2.5 Pathological analysis
Tissues were fixed in 4% paraformaldehyde for 24 h and equilibrated in 20% sucrose for 24 h. For oil red O (Sigma-Aldrich, St. Louis, MO, USA) staining, heart and liver were embedded in OCT, frozen at an approximate temperature of −20 °C and sectioned at 7 μm with a freezing microtome (Leica) for preparation. The quantitative analysis of atherosclerosis was represented as the percentage of en face lesions area ratio to whole area of full length of aorta, and the total area of aortic root lesions by image J software. For H&E, Sirius red and immunohistochemical staining, the tissue samples from aortic arch of all of hamsters after en face analysis were embedded in paraffin and sectioned at 3 μm with a Leica microtome, and then following a standard protocol referring to our pathological platform. Immunohistochemical staining was performed with VCAM-1 and α-SMA antibody (BA3840 and A03744, rabbit polyclonal IgG, Boster).
2.6 Tissue lipid analysis
Lipids extraction was referred to modified method of Bligh and Dyer[22]. Briefly, 100 mg tissues were homogenized in 1mL cold PBS. Then the lipids were extracted in 5 mL glass tubes to avoid polymer contamination by vortex with the same volume of chloroform/methanol (v:v=2:1) for 90 seconds and then centrifuged at 2000 rpm for 20 minutes. The chloroform layer at lower phase was transferred using glass syringe and the rest was repeated the above operations. The collected chloroform layer was dried under nitrogen. Lipids dissolved with 3% TritonX-100 for analysis. The cholesterol and triglycerides contents were measured with the kits described above.
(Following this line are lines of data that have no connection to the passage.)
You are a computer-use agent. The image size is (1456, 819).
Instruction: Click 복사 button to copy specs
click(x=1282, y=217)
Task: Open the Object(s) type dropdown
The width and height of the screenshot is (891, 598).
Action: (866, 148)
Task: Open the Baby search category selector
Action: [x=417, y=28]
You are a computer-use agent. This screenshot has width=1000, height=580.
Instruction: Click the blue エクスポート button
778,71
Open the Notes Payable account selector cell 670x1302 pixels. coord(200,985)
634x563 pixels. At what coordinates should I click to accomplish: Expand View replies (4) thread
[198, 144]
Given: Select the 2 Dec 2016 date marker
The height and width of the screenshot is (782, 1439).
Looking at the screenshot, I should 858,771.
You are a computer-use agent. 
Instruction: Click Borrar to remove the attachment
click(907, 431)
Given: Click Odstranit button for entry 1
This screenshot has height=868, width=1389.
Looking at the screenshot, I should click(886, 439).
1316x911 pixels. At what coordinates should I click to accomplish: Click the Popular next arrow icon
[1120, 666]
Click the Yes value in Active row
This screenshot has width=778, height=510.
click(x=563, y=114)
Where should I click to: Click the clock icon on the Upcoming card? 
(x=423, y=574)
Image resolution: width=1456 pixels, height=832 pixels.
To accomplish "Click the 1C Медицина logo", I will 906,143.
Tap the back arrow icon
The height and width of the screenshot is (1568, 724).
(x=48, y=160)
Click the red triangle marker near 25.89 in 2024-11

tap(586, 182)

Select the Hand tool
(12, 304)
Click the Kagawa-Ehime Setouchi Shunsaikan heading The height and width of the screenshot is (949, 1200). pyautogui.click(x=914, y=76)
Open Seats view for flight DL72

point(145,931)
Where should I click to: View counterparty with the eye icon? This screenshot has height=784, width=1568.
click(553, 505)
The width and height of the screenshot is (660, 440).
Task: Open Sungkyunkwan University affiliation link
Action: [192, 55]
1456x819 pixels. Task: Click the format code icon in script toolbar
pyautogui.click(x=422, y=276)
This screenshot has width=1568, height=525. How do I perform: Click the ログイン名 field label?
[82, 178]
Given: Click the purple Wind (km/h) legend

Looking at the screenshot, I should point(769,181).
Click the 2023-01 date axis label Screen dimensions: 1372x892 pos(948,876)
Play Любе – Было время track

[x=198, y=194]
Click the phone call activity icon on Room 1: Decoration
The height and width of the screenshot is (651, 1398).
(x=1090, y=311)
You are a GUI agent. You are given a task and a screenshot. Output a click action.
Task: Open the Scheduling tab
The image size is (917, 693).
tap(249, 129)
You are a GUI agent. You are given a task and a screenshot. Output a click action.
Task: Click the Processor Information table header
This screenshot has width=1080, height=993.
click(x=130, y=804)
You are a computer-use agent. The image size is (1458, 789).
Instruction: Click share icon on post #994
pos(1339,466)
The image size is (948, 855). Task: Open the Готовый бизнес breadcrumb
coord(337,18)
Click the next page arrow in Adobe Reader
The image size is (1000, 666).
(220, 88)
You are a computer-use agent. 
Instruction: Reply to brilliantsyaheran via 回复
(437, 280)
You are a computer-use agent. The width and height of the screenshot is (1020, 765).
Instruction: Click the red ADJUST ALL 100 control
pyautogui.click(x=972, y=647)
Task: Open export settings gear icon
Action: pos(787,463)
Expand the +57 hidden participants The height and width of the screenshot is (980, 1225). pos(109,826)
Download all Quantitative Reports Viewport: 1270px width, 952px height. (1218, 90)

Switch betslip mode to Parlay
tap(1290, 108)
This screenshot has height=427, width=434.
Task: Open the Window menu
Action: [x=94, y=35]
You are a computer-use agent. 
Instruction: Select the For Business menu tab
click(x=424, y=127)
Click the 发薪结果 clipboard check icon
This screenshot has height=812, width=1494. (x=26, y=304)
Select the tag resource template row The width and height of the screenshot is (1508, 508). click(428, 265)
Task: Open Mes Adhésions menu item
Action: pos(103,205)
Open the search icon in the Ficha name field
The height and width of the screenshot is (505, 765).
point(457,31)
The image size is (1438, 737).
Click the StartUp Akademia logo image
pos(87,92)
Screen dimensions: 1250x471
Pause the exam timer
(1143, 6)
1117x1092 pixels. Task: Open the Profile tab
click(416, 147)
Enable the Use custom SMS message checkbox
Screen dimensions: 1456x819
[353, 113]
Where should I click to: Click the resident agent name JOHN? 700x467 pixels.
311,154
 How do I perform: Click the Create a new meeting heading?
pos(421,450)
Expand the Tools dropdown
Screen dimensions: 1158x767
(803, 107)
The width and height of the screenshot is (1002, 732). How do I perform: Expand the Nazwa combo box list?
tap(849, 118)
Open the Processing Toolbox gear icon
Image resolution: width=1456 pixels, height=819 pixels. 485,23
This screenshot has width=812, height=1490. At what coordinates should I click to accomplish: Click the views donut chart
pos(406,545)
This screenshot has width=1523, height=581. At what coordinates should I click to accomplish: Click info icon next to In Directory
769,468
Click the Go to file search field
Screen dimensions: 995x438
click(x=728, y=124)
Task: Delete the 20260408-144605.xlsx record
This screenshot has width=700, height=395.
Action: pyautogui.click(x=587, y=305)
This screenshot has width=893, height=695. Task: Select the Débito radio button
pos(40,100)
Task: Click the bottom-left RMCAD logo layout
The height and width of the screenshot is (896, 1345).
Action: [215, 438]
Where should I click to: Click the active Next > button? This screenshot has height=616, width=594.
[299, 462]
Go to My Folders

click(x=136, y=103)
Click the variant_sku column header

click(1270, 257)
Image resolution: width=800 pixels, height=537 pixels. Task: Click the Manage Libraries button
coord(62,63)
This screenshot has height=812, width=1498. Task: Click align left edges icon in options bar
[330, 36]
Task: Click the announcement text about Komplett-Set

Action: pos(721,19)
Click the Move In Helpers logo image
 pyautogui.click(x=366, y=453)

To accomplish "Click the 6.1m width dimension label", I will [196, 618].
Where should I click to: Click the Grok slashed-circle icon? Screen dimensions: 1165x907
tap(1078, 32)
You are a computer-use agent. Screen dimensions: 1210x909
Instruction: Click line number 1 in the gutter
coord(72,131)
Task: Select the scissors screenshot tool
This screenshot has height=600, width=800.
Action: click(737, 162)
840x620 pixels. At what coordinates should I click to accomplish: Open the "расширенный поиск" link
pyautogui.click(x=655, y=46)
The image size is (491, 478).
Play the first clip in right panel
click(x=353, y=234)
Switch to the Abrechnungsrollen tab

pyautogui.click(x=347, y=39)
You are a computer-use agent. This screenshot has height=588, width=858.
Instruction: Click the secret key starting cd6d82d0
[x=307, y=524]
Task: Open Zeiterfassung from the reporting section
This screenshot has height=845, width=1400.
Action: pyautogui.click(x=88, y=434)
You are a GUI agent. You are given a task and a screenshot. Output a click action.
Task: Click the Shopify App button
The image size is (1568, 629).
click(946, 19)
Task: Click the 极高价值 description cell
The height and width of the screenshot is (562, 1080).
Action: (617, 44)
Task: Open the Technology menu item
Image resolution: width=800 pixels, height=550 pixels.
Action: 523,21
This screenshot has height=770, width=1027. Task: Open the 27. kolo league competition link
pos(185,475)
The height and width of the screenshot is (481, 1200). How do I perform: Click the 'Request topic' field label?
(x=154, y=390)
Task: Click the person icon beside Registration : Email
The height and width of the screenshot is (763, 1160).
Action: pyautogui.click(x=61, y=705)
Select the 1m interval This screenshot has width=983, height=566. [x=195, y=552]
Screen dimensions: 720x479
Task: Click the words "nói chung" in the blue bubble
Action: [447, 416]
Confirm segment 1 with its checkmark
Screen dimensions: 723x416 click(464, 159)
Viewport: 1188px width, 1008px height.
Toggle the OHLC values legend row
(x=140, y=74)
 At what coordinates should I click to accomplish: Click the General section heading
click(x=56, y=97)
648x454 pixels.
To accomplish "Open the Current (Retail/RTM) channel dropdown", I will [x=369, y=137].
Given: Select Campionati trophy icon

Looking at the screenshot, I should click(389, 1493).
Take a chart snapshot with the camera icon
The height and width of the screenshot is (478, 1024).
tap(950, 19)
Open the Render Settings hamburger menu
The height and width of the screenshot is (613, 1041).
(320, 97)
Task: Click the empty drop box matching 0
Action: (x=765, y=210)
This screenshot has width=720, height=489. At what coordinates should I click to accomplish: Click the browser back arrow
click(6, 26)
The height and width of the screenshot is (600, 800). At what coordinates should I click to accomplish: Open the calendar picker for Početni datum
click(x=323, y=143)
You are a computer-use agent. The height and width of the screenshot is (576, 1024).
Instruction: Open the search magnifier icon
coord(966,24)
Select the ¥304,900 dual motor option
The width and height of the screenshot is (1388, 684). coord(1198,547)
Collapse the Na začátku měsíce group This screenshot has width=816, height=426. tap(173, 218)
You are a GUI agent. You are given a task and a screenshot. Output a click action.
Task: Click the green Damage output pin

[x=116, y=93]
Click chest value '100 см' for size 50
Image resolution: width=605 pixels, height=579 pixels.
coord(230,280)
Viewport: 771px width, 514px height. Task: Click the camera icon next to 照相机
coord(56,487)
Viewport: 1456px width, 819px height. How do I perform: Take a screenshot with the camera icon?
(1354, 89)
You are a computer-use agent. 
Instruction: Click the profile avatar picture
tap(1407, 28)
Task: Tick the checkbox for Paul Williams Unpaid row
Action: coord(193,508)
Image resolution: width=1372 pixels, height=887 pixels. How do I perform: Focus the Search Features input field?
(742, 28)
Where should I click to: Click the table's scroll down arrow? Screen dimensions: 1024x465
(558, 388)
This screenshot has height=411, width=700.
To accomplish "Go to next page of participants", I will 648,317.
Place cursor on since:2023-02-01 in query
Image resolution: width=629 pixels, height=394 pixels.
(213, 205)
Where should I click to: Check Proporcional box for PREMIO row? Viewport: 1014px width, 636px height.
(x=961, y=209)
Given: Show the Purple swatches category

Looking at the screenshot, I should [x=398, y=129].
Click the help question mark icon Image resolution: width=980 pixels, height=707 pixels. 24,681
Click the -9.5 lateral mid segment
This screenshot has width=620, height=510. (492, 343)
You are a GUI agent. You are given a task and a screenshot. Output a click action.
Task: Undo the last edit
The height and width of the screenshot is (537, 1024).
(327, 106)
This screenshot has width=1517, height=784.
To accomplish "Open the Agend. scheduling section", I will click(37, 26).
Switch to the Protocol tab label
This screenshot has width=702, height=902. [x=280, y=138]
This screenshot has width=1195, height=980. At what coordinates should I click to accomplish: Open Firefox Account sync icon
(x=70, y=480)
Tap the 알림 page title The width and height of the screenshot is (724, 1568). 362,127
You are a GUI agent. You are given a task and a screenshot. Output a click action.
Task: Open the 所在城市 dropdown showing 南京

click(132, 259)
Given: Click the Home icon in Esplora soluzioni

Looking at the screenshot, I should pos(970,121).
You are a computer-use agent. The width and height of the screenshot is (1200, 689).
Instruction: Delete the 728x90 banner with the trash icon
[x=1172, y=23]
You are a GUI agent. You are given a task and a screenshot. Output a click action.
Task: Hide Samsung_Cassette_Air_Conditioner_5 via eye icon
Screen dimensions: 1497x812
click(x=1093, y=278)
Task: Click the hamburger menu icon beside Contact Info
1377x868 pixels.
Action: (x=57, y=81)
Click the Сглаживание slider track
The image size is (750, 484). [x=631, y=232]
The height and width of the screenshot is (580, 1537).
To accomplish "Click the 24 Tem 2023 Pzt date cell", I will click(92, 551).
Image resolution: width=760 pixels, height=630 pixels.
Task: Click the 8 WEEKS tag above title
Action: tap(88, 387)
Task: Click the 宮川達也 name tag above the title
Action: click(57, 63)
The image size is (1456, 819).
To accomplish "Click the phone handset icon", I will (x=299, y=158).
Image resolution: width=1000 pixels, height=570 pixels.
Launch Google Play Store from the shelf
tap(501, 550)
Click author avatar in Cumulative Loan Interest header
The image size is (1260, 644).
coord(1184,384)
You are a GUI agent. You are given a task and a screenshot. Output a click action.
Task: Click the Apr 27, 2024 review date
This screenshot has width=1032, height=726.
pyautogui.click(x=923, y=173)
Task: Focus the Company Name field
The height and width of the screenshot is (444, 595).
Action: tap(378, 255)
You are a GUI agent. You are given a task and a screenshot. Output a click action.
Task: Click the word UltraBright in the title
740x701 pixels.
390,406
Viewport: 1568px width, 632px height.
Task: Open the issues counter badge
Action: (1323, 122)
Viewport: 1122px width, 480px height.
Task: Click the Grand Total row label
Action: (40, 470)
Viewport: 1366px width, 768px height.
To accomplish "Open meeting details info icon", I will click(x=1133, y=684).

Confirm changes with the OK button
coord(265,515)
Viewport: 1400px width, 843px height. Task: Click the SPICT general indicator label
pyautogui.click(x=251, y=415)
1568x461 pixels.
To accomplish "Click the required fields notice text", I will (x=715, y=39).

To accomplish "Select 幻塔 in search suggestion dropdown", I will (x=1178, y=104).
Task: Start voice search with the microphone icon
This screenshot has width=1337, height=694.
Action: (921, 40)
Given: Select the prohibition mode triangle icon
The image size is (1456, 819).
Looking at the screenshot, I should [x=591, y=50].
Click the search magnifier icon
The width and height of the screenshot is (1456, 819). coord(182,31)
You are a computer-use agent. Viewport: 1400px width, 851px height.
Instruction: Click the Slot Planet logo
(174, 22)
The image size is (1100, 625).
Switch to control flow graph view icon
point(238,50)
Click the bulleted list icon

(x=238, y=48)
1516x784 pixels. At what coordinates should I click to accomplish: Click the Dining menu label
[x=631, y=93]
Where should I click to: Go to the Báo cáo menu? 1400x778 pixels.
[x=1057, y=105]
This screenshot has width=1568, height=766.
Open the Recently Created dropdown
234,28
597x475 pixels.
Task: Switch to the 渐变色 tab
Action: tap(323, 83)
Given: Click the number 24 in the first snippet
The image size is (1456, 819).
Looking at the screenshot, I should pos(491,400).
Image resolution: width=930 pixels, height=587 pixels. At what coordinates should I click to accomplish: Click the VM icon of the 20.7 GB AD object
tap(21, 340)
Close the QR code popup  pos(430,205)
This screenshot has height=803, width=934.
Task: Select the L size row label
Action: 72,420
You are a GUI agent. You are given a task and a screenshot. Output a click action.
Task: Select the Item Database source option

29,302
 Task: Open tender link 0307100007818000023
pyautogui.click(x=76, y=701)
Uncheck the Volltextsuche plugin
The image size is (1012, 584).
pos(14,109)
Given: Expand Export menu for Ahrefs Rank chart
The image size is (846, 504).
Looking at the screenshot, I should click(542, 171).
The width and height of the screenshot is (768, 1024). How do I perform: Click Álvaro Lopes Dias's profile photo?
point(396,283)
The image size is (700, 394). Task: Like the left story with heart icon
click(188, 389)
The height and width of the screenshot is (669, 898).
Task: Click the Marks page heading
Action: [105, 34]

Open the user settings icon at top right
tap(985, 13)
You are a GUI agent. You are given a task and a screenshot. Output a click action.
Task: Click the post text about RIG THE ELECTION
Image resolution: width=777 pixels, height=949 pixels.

2.7 Quantitative real-time PCR assay
The total RNAs were extracted with Trizol reagent (Invitrogen, 12183555) and 50 μg RNA was reverse-transcribed by a commercial RT kit (Invitrogen, 18091200). Real-time PCR were performed using the AriaMx Real-Time PCR System with Top Green PCR Master Mix (TransGen Biotech, AQ131-01). The primers used in real-time PCR were listed in table1 and GAPDH as the internal reference.
2.8 Quantification and Statistical Analysis
All data were expressed as the mean ± SEM, and statistical tests are specified in figure legends. GraphPad Prism 7.0 software (GraphPad Software, La Jolla, CA, USA) was used for all statistical analyses. P-values of 0.05 or less were considered statistically significant.